(How to hire your third employee.)
Whether you’re an entrepreneur straight out of school, or someone coming into business after years of corporate work, hiring is a challenge you face in your business.
If you are reading this page, chances are good that your company is growing. It also means that you are thinking of how you will be able to get the work done.
Does hiring someone you don’t already know make you nervous?
It should. Jack Welch, retired CEO of GE, says:
Hiring is hard work. Hiring great people is brutally hard.
And if finding great employees is hard for GE, with more than 300,000 people, it’s just that much harder when you’re doing it the first (or third) time. Hiring is Hard, the guide to developing a hiring system for your firm, was created to help entrepreneurs turn “brutally hard” into “a system that can be mastered.”
Hiring is a system
Learning how to hire employees is, without question, the hardest part of growing a new venture, and, after lead generation, the most important system you need to create. With good employees, your business can operate without your constant attention, freeing you to develop new opportunities, or simply enjoy the fruits of your labor.
When I had to hire employees without the support of a documented system, it was a disaster. I had no way to know who was likely to be a good candidate, so I picked the people I liked. It did not turn out well.
I had only the most general understanding of employment law. I didn’t know that we should write our own job description for our work, rather than trust the staffing agency to provide candidates with the skills they thought we needed. I had no interview plan, or evaluation matrix. I didn’t even think through what computers and supplies needed to be in place before new employees started work.
Fortunately, this all happened before the recent changes in reporting for Homeland Security, and we had a corporate department to handle payroll. I had no idea of what how much HR took care of.
Now, I’ve created a documented guide that explains all the background and leads you through creating a system that will help you select the right employees for your business from start to finish. I don’t know about you, but I can manage lots of small decisions that are laid out in a logical progression. It’s figuring it all out that’s the headache.
- After all, couldn’t you fill in the blanks, if the questions were designed to create a job description that helps you find your ideal candidate?
- Couldn’t you figure out how much a new employee will cost, if you simply had to enter the numbers into a spreadsheet that did the math for you?
- Wouldn’t it be easier to follow an interview script that was built on the job description you already created?
Why DIY, first, can get better results from a staffing agency
Even if you decide to work with a staffing agency or professional recruiter, you’ll get a better outcome if you understand how the whole process of hiring works. You don’t want outsiders telling you what kind of work you need to have done, just because they have a lot of potential employees with a certain skill set. They’ll make a commission if they place a person with you. Commissions can make it hard to think in YOUR best interests.
I know, fancy executive recruiters tell you that they can link you to high-quality candidates that you’ll never find on your own, no matter how many hours you have to search Linkedin.

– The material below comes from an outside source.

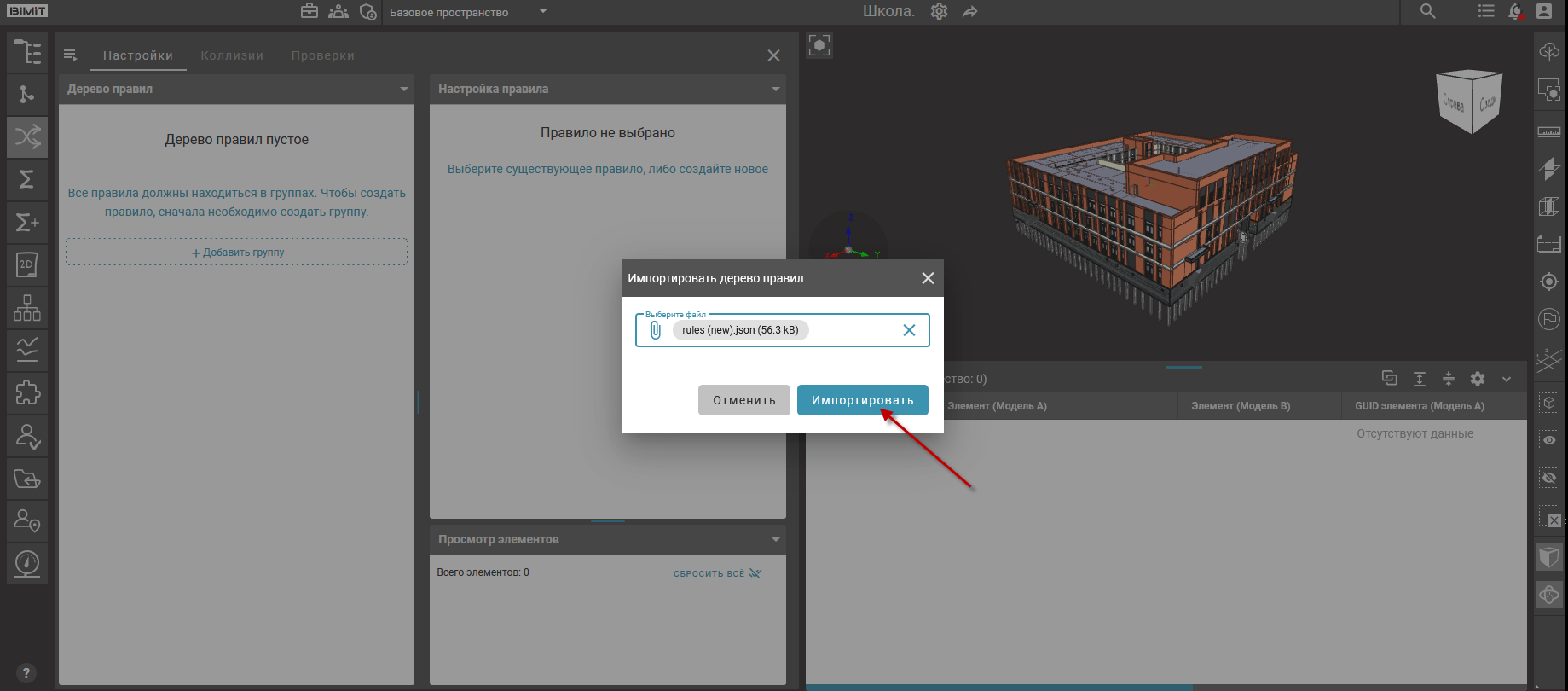Click the view orientation cube
Image resolution: width=1568 pixels, height=691 pixels.
point(1469,102)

But can you afford fees that can reach 30% of the first year’s salary?
You may not be looking for executive talent, anyway. Perhaps you have all the executive talent your business needs in your own resume, thank you, and what you’re looking for is help on the front desk, or doing installations.

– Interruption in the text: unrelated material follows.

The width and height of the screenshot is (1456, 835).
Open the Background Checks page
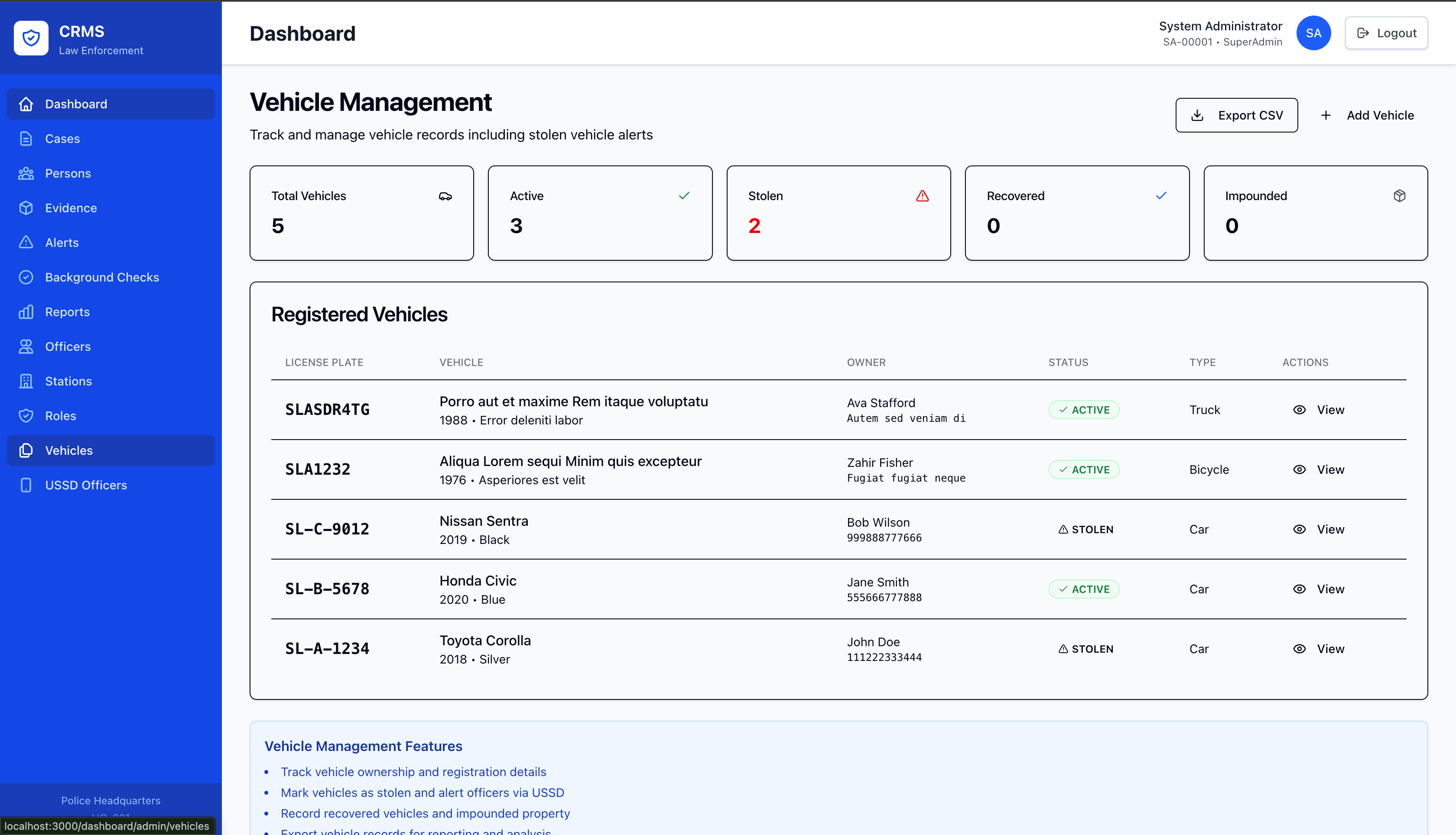[111, 278]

Hiring can be simple, but not easy
I’m not promising to make the process of hiring an employee easy. It’s never easy. What I can promise is to make it manageable, and logical, and bite-sized, so that you can work on it around the edges of taking care of your clients, and not lose your place as you develop your system.
And now, in the Hiring is Hard: How to Hire Your Third Employee, I can show you how to build a scalable hiring system that will deliver reliable employees for your company. A system that will work now, when your business is still small, and scale as you grow, whether you are an active owner-employee, or creating a franchise with its own systems, or plan on selling the enterprise in a few years. It’s your call.
Businesses with good systems can support great lifestyles
When that corporate office door closed behind me for the last time, I knew I was in for an adventure.
Running a company is different in so many ways from being an employee (or being in school). My time, my choices, my freedom, what I need to learn about. It’s all different. I was good at doing anything anyone asked of me.
I had to learn new skills to figure out what it was I needed to do, when I was in charge of everything. And what I discovered is that any time I can create a system to follow, the work of running my business gets easier and easier. Just look at all the advantages that good systems provide to owners:
- When I know what has to be done next, and how to do it, and where to find the materials or information I need, I don’t need my “best brain” for the task. I can save my best thinking increasing revenue, not solving a problem I’ve already worked out three times before.
- When your company has a hiring system, you always know what kind of employees you need now and in the near future, so you can keep your recruiting efforts going all the time, not just when someone leaves you in the busy season.
- When you have effective systems, you can do the work when it suits you, according to your schedule and plans, not when something blows up that you were too busy to plan for.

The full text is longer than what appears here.